» Given task: Convert the data from the line containing "the caption ②装在主板上" up to and including the line containing "(x=129, y=1059)" into a numbered list, omitting blank lines.

== Supplied data

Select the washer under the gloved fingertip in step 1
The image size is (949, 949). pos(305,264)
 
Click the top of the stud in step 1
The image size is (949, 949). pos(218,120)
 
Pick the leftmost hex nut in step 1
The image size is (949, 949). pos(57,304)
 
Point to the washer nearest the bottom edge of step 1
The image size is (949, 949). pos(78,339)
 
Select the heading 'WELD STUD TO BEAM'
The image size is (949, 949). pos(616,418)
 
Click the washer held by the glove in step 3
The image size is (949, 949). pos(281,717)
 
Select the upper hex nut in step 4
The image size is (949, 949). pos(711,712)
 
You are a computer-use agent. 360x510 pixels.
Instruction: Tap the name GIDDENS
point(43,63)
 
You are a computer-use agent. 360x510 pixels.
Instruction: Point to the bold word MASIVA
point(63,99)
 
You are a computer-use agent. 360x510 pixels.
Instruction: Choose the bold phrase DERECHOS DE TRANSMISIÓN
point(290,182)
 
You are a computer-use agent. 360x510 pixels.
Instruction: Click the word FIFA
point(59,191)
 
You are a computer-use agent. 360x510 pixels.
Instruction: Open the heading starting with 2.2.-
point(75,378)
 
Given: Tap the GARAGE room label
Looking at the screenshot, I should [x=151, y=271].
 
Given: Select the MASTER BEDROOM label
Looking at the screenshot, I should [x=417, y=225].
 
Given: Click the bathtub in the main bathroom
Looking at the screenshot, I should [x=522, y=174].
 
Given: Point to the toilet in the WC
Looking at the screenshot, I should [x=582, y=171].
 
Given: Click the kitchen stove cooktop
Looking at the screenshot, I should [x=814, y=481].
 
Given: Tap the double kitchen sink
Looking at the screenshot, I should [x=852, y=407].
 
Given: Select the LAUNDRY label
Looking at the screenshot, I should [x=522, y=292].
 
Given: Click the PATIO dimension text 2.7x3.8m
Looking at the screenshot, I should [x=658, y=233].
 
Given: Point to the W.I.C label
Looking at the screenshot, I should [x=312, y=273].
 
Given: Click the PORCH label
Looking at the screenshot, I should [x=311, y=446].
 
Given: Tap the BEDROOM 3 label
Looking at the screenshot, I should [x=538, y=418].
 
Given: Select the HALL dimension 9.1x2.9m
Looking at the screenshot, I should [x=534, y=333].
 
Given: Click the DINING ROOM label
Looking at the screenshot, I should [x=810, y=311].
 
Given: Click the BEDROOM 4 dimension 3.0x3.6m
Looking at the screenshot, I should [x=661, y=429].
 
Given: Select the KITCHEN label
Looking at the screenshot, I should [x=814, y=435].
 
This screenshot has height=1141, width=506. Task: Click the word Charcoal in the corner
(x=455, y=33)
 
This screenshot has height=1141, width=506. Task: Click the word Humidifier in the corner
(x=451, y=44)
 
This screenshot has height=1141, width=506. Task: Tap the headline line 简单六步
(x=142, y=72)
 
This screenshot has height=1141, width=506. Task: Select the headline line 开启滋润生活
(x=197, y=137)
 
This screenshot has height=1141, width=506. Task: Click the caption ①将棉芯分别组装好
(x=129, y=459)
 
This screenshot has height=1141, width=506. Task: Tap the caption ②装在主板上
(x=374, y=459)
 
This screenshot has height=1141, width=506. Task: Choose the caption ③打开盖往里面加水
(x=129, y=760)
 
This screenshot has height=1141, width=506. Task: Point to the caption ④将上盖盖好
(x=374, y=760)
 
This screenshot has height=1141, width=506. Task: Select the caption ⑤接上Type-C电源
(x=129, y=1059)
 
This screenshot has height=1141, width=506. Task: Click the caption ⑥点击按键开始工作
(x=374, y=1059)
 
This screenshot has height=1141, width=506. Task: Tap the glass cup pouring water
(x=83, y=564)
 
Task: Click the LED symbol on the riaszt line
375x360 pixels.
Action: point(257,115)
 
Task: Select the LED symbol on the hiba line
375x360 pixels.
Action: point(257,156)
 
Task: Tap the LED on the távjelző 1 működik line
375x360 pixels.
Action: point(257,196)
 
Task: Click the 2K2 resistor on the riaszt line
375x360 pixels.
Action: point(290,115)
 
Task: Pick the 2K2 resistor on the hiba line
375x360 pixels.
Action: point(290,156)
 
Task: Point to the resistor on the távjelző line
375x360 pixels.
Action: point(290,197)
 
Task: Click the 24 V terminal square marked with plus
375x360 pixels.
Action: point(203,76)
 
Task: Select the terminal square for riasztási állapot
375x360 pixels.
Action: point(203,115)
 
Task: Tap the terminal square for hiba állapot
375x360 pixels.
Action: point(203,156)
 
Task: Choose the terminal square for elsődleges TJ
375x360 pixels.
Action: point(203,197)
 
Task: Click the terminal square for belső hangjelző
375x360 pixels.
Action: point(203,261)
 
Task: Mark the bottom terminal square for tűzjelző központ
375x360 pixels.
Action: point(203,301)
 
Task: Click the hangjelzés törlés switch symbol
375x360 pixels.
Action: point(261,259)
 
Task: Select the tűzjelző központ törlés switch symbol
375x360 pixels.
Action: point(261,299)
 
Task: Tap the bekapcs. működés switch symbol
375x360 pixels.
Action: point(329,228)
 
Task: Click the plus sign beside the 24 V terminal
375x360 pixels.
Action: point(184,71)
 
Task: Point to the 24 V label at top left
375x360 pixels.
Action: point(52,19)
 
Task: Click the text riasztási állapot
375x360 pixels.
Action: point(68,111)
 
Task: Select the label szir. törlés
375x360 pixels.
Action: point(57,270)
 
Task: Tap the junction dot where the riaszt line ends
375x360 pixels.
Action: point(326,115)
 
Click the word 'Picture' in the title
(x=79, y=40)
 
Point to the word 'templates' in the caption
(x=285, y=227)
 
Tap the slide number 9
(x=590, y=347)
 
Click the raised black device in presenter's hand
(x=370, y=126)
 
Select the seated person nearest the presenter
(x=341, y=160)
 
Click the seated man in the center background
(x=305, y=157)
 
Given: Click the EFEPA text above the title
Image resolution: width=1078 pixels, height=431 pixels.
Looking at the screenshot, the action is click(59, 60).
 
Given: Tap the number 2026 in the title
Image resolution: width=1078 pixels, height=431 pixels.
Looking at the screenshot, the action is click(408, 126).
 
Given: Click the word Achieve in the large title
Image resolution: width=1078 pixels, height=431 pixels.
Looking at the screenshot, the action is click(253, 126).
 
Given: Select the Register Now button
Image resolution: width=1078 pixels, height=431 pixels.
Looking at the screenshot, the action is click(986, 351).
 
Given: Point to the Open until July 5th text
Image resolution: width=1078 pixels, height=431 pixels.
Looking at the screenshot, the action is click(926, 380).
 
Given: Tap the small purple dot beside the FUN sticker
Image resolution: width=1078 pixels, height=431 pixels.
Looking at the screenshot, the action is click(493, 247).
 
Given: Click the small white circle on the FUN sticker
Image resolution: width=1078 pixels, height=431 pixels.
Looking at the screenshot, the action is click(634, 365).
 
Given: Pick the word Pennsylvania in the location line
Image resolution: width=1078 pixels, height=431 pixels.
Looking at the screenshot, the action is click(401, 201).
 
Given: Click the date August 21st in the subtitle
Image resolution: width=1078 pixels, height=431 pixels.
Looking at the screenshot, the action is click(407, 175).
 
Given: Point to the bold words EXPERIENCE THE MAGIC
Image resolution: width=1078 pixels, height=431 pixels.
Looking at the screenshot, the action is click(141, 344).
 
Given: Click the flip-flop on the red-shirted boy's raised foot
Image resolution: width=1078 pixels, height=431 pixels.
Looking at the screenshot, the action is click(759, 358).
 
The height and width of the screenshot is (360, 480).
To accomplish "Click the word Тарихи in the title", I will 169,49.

====

» Task response:
1. This screenshot has height=1141, width=506. Task: Tap the caption ②装在主板上
2. (x=374, y=459)
3. This screenshot has height=1141, width=506. Task: Choose the caption ③打开盖往里面加水
4. (x=129, y=760)
5. This screenshot has height=1141, width=506. Task: Point to the caption ④将上盖盖好
6. (x=374, y=760)
7. This screenshot has height=1141, width=506. Task: Select the caption ⑤接上Type-C电源
8. (x=129, y=1059)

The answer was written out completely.